Caminhos proféticos para o anúncio do Evangelho neste contexto? A Pastoral Familiar que não existe e seria fundamental para criar comunidade, pois as famílias são a sua base. Evangelizar a política fortalecendo o senso cívico das pessoas, formando as consciências, a participação na vida social, o trabalho no setor da justiça e paz que deveria estar presente em todas as dioceses e paróquias. Também é preciso evangelizar a economia, tornando-a solidária e não predatória e desumana, fagocitando tudo, como ocorre em nível nacional. Além disso, obviamente, a atenção aos mais pobres e abandonados. Devemos ter uma visão nova da Igreja, criativa, viva, próxima das pessoas. Fundamentalmente, é necessário um Concílio Vaticano III sobre tantos aspectos ligados aos sacramentos, às estruturas, para chegar ao coração da mensagem cristã, como indica o Papa Francisco.
(Foto: Nigrizia)
Hoje, a missão pede cada vez mais que se faça as contas com um sistema profundamente injusto que se enriquece sobre as costas dos pobres. Como vocês vivenciam e denunciam isso no Sudão do Sul? Que esperança vocês anunciam?

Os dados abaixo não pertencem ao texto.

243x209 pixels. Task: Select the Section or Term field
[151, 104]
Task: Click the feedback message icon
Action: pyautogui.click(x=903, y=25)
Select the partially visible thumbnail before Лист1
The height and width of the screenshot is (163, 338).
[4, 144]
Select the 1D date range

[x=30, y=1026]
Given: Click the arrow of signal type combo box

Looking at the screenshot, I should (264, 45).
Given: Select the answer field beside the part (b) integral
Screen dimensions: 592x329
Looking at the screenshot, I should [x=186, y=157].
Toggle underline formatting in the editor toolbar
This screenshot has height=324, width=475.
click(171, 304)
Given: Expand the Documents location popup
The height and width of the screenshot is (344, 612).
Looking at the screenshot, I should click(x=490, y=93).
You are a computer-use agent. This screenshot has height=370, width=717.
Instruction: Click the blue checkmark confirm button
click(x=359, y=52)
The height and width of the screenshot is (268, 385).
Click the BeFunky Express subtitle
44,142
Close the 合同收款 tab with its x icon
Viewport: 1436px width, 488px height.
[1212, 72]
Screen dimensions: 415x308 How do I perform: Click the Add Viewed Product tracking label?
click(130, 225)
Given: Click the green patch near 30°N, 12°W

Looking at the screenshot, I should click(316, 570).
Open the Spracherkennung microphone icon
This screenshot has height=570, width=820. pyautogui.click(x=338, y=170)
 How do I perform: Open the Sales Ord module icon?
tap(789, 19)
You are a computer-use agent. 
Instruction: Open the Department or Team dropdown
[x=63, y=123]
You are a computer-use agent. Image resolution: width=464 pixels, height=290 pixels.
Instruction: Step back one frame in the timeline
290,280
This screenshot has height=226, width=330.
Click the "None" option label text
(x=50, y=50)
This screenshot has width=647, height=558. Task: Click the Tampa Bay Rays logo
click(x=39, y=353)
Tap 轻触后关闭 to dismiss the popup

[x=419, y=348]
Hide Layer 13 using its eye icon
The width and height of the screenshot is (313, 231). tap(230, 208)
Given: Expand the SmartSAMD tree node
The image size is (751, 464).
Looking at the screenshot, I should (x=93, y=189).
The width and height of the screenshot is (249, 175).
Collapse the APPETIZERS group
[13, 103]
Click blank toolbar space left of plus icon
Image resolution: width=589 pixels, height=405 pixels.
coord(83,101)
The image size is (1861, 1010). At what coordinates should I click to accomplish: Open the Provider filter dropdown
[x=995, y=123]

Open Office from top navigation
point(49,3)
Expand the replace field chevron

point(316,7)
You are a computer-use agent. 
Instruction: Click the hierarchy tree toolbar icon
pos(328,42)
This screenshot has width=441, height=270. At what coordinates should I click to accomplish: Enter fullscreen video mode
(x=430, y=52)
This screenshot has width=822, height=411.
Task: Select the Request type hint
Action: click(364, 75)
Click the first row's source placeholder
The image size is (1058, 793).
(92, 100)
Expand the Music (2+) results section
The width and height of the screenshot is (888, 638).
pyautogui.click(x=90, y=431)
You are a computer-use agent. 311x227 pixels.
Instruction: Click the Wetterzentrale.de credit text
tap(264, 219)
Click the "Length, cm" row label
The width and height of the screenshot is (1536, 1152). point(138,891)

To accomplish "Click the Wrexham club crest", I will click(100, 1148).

Essa pergunta me reconecta com a ideia do local e do global, no sentido de que devemos evangelizar localmente, mas o sistema injusto é global e estende os seus tentáculos a todas as comunidades. Nós, missionários, às vezes corremos o risco de nos concentrarmos em uma realidade particular, vendo apenas os problemas locais. Isso ocorre conosco no Sudão do Sul, porque os problemas são realmente muitos: dos conflitos às armas, da exploração dos recursos, como terra e petróleo, às divisões étnicas. Às vezes, eu digo às pessoas: “Estamos aqui para nos matar por um riacho para levar as vacas para beber? Será que nos damos conta de que existem guerras muito mais perigosas do que as do Sudão do Sul? Estamos destruindo a terra, e talvez o mundo não terá muitos anos de vida...”.
Penso, então, que é importante lutar nas situações locais transmitindo também uma visão mais global às pessoas, conscientizando-as de que os problemas que vivemos no país talvez estejam muitas vezes interligadas com realidades muito mais amplas e complexas. Muitas vezes, denunciamos a exploração dos recursos que fomentou os conflitos no Sudão do Sul, mas as pessoas realmente custam a iniciar um diálogo sobre isso e tendem a ver as pequenas problemáticas que têm entre elas, sem perceberem o pano de fundo muito mais amplo das dinâmicas mundiais.